5am could not arrive sooner. The flappity flap of unsecured tent bits deprived all but the permanently rested of slumber. Alessi came through with a single origin colombian heart starter, and we got the hell out of Dodge.
Renner Springs presented itself in the manner of all roadhouses, at about the time when you have truly reached the limit of your ability to sit contained in a sardine tin, no music in your 1200 strong playlist hits the right note, and crumbed potato and cheese mash with gravy sounds like a well-rounded end to the day. Warmly welcomed at the Roadhouse, we threw up the Taj on the banks of an ornamental pond, eschewing pesky pegs, and paused briefly to admire the craftily silent flotilla of geese. We longed for someone to cook us a meal, and the pub, lined with caps and other clothing items fresh from years of unwashed love, looked like it would make an honest fist of a steak. When the meals arrived, they looked frightened.

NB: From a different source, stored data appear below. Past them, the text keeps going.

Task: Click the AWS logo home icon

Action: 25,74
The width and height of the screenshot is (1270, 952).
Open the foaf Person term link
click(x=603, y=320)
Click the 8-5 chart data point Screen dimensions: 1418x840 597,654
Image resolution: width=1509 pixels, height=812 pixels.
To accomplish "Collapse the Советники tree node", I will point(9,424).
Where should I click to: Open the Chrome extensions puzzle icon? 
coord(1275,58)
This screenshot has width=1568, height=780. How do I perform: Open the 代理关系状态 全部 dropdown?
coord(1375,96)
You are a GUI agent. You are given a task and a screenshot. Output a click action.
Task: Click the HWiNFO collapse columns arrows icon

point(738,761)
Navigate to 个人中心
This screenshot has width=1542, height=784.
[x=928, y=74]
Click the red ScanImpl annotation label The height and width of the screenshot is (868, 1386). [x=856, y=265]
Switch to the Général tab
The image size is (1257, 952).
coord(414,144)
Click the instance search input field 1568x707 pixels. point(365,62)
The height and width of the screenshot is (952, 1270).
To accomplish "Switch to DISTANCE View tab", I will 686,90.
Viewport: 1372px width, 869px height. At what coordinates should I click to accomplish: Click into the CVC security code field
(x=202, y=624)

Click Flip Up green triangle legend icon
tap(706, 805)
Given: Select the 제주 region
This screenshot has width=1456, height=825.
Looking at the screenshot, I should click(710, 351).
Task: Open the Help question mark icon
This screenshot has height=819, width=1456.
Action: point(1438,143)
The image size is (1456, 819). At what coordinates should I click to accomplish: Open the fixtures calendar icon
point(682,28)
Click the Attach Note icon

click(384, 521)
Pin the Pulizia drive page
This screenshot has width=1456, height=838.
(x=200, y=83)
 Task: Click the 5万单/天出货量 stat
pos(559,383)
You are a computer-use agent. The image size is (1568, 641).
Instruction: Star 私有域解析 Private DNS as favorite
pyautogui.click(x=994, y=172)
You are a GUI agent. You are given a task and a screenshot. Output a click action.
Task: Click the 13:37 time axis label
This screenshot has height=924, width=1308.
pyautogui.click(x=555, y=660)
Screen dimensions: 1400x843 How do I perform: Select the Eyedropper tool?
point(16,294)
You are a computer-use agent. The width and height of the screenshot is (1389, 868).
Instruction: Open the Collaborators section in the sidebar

The seven chips on my plate attempted to conceal themselves under the small grey wedge of barramundi impersonating a jandel*. The slice of tomato, carrot shred, and tablespoon of lettuce spelt a story of eviction from their happy place at the back of the freezer. While these kitchen antics ensued, it was clear W’s steak had been stewing itself silly incorrectly sensing reprieve. It was another beautiful clear night in the Outback.